Diese Unterscheidung mag kleinlich erscheinen, bis zwei unabhängige Bilder unter derselben Überschrift kursieren. Ein Datum kann sich auf eine Beobachtung, eine Veröffentlichung oder eine spätere Nachbearbeitung beziehen. Die Trennung dieser Ereignisse verhindert, dass ein altes Bild fälschlicherweise als Behauptung über etwas interpretiert wird, das erst diese Woche passiert ist.

Ein Foto und eine wissenschaftliche Aussage erfüllen unterschiedliche Funktionen.

Stellen Sie sich zwei Präsentationen desselben Messdatensatzes vor. Die eine hebt die Struktur in einem hellen Bereich hervor; die andere macht ein schwaches Merkmal besser sichtbar. Ein flüchtiger Betrachter könnte schlussfolgern, dass sich das Objekt dramatisch verändert hat. Die wichtigere erste Frage ist jedoch, ob sich die Bildbearbeitung und die Farbgebung geändert haben. Dies ist eine Leseübung, keine Behauptung über ein bestimmtes veröffentlichtes Bild.

Eine Aussage über Alter, Entfernung oder Zusammensetzung eines Objekts erfordert eine Analyse, die über die visuelle Ähnlichkeit hinausgeht. Wenn behauptet wird, ein Bild widerlege eine etablierte Theorie, würde ich nach der Forschungsarbeit, der von den Autoren geäußerten Unsicherheit und der Beobachtung suchen, die ihre Interpretation von Alternativen unterscheidet. Das eindrucksvolle Aussehen eines Bildes kann diese fehlenden Schritte nicht ersetzen.

Lassen Sie Raum für Staunen und Unsicherheit.

Man muss sich nicht zwischen dem Genuss eines Weltraumbildes und dem Stellen technischer Fragen dazu entscheiden. Meiner Ansicht nach macht das Wissen, dass eine Farbe eine bestimmte Messung repräsentiert, die Szene eindrucksvoller. Das Bild ist eine sorgfältig geschlagene Brücke zwischen den Daten eines Instruments und der Fähigkeit des menschlichen Betrachters, Muster zu erkennen.

Bevor Sie das nächste Bild teilen, fügen Sie den Link zur Originalquelle hinzu und beschreiben Sie das Instrument korrekt. Wenn die Veröffentlichung eine mögliche Erklärung bietet, bewahren Sie diese Unsicherheit in Ihrer Bildunterschrift auf.
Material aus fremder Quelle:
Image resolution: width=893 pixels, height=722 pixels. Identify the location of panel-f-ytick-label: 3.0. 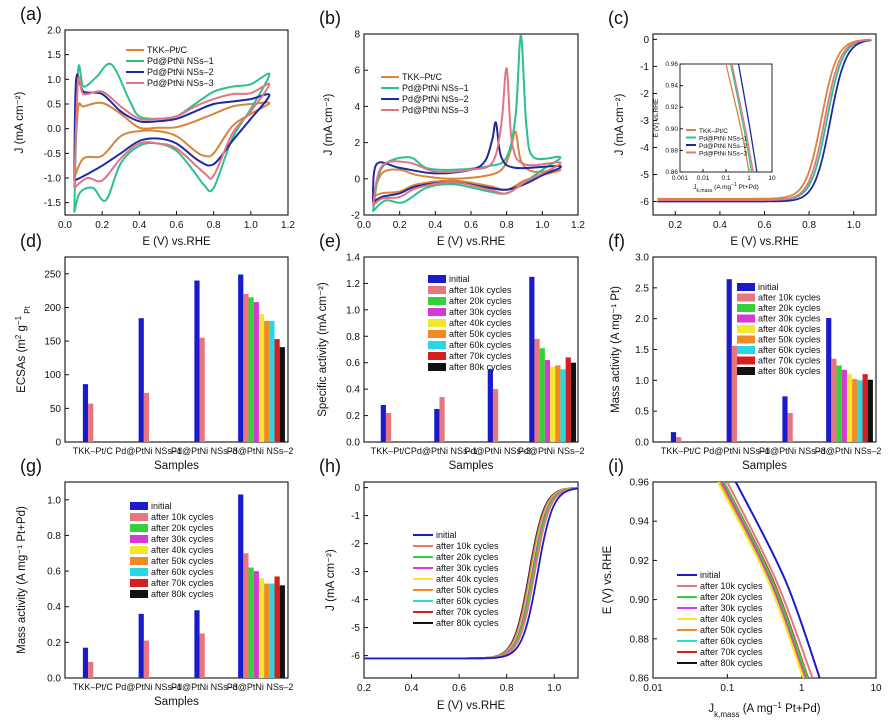
(642, 258).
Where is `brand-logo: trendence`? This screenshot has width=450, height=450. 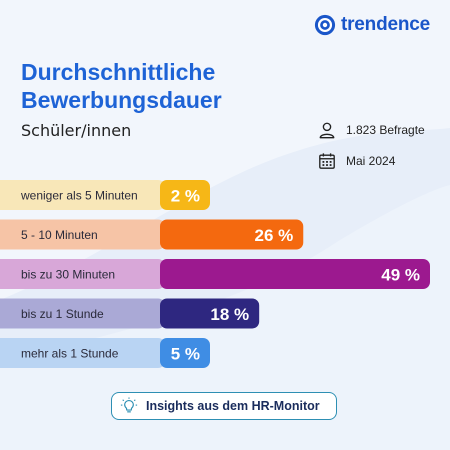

Ein kurzer, präziser Satz ist langfristig verständlicher als eine reißerische Behauptung, die korrigiert werden muss, nachdem sie bereits von allen gesehen wurde.

Staunen mit der Bildbeschreibung im Blick

Lesen Sie die Angaben zum Instrument, zur Wellenlänge und zur Bildverarbeitung. Farbangaben können reale Messwerte vermitteln, ohne mit dem bloßen Auge übereinstimmen zu müssen.

Entsprechen die Farben eines Webb-Bildes denen, die ein Mensch aus einem Raumschiff sehen würde?

Nicht generell. Infrarotmessungen werden mit sichtbaren Farben dargestellt, um Merkmale zu vermitteln, die das menschliche Auge bei diesen Wellenlängen nicht direkt wahrnehmen kann.